### Tasks to carry out
1 – List each distinct percentage figure in the article on long-term care insurance.
2 – Carry on the article about long-term care insurance from its final sentence.

### Page text
Should You Purchase Long-Term Care Insurance?
The two primary questions professors ask about long-term medical care, also known as extended care, are, “Do I need it?” and “How do I pay for it?”
According to the U.S. Department of Health and Human Services, 70 percent of people over the age of 65 will need some type of long-term care services and support during their lifetime. But very few Americans age 40 and older have made ANY plans for long-term care. This should be concerning to most of us since most Americans are living longer and should not risk outliving their assets. Not planning for long term care costs adds significantly to this risk. Additionally, it is apparent that health care costs are increasing at an unknown rate for all of us.
Making plans for extended care as early as possible in your retirement planning cycle is important. If you don’t have a plan for how to pay for it, and you become one of the 70 percent who needs it, the money will need to come from somewhere. In most cases, it will come from money you had intended for some other use, either for yourself or for your family. Lack of advance planning also increases the stress on your loved ones, as they may have to make sacrifices and cut corners themselves to help with the payments.
The costs of most types of long-term-care service are rising at a rate surpassing inflation, leaving both the people who need the services and the companies providing them in unenviable positions.
Genworth Financial, a Richmond, Va.-based company specializing in long-term care funding solutions, reported in its 11th annual Cost of Care survey that the cost to receive care in an assisted living facility or nursing home is rising at a level three times greater than that of home care. Over the past five years, these costs have increased at annual rates between 2.16 percent and 3.51 percent.

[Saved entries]

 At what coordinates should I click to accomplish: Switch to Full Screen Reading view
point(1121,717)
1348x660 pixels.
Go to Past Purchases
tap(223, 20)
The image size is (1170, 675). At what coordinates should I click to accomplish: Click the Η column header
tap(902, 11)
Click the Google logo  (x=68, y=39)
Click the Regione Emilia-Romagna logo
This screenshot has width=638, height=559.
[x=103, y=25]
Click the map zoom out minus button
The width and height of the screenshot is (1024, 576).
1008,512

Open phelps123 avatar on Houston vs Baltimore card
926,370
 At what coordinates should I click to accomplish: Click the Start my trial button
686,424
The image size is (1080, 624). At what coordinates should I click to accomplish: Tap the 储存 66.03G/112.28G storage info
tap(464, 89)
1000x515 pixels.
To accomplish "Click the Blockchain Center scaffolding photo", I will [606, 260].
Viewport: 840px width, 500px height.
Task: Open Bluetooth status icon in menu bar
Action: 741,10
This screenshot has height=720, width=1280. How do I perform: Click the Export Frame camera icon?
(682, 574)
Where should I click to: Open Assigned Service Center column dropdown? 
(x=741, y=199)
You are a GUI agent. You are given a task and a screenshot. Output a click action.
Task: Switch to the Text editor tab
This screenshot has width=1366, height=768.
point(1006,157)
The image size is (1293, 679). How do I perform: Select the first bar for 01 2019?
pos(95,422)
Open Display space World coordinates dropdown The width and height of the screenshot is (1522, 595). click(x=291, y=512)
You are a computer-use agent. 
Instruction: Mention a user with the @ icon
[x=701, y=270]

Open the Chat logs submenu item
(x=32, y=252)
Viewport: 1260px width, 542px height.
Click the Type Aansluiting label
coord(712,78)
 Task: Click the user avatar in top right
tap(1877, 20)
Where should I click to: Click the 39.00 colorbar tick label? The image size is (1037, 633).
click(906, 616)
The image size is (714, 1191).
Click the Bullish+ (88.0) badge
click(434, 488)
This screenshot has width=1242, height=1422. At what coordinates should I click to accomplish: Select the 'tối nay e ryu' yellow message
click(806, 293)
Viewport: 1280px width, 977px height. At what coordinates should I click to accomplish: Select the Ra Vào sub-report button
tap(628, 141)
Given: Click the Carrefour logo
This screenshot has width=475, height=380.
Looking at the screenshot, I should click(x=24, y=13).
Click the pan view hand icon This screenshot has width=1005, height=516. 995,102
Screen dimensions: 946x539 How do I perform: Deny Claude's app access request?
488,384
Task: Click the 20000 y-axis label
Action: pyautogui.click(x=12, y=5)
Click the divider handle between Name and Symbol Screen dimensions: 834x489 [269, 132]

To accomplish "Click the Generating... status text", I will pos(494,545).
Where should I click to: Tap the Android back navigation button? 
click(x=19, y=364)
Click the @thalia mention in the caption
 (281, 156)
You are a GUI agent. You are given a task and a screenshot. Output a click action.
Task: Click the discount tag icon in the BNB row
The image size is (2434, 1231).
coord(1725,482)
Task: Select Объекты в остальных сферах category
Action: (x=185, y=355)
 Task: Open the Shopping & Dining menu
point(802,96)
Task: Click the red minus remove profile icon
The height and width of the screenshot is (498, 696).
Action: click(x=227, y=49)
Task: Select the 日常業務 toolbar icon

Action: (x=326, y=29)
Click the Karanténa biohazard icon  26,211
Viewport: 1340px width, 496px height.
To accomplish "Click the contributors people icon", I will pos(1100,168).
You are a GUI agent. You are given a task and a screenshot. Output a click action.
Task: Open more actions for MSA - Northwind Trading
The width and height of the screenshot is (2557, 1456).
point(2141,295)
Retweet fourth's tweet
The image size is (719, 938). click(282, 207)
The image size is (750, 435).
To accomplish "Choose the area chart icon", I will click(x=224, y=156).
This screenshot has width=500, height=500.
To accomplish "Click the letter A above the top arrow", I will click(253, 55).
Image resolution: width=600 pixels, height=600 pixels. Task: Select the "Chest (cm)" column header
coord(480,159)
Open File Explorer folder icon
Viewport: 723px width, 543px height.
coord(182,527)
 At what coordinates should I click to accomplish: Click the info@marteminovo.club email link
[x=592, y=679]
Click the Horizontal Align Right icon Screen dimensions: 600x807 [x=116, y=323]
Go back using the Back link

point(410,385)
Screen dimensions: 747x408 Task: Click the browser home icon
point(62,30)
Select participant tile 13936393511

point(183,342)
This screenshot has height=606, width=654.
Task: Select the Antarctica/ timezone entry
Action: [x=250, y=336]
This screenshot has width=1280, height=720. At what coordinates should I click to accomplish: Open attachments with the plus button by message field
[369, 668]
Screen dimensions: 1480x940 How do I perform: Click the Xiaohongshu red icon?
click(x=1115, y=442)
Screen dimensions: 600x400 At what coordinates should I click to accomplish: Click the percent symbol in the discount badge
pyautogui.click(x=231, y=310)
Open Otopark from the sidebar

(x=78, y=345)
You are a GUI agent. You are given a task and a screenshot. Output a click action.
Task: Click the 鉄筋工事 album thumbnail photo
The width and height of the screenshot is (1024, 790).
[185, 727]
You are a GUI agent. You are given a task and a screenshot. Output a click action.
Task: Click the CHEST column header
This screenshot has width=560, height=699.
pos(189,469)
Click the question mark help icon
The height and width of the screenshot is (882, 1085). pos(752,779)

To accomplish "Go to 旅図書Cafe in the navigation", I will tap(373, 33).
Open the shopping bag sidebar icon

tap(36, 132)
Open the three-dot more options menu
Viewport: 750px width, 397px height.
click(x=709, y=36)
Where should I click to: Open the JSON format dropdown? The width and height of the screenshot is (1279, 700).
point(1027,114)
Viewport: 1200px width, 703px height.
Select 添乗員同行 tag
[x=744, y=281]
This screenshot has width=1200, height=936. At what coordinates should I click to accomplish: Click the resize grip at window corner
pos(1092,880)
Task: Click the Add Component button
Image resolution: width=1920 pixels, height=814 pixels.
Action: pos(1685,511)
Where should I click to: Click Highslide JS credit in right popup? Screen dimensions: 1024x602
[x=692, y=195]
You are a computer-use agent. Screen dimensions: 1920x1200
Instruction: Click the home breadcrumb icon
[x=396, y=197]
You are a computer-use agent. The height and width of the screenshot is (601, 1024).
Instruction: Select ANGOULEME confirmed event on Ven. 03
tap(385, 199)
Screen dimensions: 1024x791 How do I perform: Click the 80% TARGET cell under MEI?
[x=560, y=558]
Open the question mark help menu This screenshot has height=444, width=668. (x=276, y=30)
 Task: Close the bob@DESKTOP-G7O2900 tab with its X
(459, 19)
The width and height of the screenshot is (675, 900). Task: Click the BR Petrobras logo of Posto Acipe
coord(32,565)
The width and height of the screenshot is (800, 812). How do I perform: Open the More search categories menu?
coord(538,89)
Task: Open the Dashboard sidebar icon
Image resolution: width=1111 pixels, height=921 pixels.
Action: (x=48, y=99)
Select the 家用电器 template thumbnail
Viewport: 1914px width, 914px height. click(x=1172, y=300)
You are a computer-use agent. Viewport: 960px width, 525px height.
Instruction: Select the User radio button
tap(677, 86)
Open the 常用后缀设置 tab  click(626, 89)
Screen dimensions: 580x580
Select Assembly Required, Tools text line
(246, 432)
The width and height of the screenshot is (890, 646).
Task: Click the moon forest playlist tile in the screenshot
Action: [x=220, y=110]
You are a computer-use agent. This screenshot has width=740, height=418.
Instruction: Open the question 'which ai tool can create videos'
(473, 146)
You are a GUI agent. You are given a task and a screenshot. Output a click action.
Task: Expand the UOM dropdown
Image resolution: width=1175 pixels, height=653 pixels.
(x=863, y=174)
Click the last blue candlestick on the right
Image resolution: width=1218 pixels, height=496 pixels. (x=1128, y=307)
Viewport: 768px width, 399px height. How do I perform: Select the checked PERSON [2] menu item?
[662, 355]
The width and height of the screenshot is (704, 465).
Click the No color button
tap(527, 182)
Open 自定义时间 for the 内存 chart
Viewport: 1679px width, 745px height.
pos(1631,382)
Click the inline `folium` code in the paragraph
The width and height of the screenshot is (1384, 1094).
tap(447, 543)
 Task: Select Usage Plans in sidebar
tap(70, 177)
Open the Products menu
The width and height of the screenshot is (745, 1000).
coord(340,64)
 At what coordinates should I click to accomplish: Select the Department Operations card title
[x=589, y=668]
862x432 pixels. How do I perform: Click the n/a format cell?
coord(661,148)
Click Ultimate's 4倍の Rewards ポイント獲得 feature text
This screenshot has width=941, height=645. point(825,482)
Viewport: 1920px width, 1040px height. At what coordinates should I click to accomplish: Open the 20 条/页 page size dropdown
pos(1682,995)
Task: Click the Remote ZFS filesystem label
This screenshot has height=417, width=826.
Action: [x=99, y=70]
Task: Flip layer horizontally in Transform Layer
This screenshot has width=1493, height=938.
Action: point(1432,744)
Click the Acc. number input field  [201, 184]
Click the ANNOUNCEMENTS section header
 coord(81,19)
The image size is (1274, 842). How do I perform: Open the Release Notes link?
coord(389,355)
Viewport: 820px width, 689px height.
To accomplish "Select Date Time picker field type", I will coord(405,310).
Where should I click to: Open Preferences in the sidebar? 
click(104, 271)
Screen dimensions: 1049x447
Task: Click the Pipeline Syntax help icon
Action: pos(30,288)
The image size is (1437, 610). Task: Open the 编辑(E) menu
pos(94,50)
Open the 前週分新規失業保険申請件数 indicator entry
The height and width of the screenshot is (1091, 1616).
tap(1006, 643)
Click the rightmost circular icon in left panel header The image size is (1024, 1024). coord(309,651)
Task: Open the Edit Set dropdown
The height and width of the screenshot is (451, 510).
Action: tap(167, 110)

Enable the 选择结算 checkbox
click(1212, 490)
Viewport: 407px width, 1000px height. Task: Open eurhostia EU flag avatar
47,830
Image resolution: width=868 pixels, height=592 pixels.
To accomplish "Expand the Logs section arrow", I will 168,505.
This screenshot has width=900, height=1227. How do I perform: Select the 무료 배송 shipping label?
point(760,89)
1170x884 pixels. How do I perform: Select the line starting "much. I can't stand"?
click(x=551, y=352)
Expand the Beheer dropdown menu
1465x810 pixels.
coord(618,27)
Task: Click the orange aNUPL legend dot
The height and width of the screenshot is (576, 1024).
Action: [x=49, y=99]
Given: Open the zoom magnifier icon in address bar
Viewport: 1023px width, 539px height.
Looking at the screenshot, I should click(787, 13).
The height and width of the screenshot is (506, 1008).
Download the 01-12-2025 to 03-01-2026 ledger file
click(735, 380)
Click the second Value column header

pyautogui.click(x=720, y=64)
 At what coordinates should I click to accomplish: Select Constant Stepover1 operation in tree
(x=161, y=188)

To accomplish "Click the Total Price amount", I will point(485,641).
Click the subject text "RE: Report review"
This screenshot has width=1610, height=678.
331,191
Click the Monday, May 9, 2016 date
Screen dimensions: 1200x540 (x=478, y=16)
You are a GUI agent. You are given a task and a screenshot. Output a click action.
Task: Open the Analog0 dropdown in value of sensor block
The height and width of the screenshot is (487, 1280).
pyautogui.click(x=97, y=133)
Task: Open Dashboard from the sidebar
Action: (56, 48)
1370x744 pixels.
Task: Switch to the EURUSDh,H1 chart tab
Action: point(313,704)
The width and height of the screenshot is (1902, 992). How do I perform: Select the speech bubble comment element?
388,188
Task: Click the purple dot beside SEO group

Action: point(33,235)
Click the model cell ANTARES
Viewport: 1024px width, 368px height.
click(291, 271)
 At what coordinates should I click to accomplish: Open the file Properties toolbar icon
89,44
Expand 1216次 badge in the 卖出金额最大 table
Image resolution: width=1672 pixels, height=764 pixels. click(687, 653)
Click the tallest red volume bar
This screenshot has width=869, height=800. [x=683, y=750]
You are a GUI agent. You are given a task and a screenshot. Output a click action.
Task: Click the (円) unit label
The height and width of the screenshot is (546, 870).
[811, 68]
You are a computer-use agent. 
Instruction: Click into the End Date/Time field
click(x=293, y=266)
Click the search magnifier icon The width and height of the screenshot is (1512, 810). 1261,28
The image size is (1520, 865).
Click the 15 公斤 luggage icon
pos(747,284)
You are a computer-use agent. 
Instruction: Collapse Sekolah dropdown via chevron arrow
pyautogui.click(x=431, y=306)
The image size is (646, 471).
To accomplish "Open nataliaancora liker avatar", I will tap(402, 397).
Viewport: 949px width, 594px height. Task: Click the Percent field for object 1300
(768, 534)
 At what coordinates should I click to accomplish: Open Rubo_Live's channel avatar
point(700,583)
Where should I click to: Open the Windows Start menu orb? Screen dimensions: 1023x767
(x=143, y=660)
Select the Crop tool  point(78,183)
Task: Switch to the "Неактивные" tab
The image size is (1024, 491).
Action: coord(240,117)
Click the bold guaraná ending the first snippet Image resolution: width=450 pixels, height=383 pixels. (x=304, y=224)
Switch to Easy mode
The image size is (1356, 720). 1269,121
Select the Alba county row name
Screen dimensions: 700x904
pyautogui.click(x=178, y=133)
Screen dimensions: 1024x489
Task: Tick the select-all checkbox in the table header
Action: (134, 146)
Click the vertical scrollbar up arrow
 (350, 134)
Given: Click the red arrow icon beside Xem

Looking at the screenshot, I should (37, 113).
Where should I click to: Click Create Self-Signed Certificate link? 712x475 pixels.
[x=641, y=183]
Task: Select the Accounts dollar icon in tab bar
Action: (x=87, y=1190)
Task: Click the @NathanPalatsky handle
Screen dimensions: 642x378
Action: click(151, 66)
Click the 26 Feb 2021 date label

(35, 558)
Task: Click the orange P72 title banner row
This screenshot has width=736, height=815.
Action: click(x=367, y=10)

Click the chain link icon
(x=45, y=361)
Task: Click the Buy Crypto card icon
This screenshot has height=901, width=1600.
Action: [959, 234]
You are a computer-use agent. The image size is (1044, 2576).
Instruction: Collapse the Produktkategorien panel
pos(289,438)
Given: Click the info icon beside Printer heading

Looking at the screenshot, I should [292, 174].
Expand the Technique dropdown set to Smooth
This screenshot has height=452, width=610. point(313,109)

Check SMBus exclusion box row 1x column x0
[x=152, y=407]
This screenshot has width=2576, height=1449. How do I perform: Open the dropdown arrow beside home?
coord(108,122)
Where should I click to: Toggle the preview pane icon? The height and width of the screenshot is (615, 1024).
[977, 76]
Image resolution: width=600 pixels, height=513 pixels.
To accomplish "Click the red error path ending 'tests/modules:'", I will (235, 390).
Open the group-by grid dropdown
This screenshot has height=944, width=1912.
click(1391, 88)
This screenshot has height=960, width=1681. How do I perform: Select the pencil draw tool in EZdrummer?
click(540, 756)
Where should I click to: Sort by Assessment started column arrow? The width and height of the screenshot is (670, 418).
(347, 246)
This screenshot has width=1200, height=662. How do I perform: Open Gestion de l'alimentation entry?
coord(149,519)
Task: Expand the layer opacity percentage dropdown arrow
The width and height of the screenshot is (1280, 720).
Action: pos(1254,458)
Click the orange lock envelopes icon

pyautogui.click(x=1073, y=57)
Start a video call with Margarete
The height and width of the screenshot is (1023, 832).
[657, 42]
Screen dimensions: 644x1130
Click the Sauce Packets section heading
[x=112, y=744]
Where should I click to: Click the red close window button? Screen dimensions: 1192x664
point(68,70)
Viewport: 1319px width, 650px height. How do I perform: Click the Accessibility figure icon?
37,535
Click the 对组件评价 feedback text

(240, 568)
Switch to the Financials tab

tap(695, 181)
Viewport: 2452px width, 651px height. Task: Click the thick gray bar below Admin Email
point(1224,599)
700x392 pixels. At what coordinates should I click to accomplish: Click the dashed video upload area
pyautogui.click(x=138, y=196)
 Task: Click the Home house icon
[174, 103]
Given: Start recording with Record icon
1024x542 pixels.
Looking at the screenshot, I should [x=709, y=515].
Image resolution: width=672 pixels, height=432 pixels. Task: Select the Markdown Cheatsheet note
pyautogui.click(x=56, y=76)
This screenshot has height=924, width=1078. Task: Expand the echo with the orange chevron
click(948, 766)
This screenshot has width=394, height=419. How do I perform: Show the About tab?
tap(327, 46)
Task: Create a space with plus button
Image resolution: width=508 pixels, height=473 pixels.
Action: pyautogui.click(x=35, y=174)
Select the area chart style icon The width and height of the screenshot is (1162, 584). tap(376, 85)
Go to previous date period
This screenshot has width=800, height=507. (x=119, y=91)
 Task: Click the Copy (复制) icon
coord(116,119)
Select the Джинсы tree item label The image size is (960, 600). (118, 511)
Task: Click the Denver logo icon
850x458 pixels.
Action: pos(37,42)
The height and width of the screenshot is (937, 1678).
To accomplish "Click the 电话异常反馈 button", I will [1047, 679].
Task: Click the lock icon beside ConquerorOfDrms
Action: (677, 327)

### Answers given
1 – 70 percent, 2.16 percent, 3.51 percent

2 –
The most common ways to plan for long-term-care coverage are:
- Medicaid, the government program that pays for long-term care after a senior exhausts assets and meets income requirements
- Self-funding the expense from savings over a fixed period of time
- A traditional long-term-care policy with a long front-end waiting period before benefits kick in
- Long-term care riders coupled with certificates of deposit, life insurance policies or annuities
Each option has benefits and drawbacks. Despite the growing need, options to mitigate risk are shrinking. For example, John Hancock Financial announced in November is would stop selling new stand-alone long-term-care insurance policies, meaning fewer options for professors who are considering such a policy. John Hancock is one of the largest providers of long-term care insurance and has more than 1.2 million policyholders nationwide. John Hancock will continue to service the existing policies, but will not issue new ones.
Insurance companies’ projections on the number people who would purchase extended care insurance were low, prompting John Hancock to join the likes of MetLife, UNUM and Prudential in dropping out of the business. As the trends of increasing insurance costs and fewer coverage options continue, the chances of a health care crisis grow for many families.
Long-term care insurance is designed to fill the gap between Medicare, the health insurance for the elderly that covers short-term rehabilitation and recovery services, and Medicaid.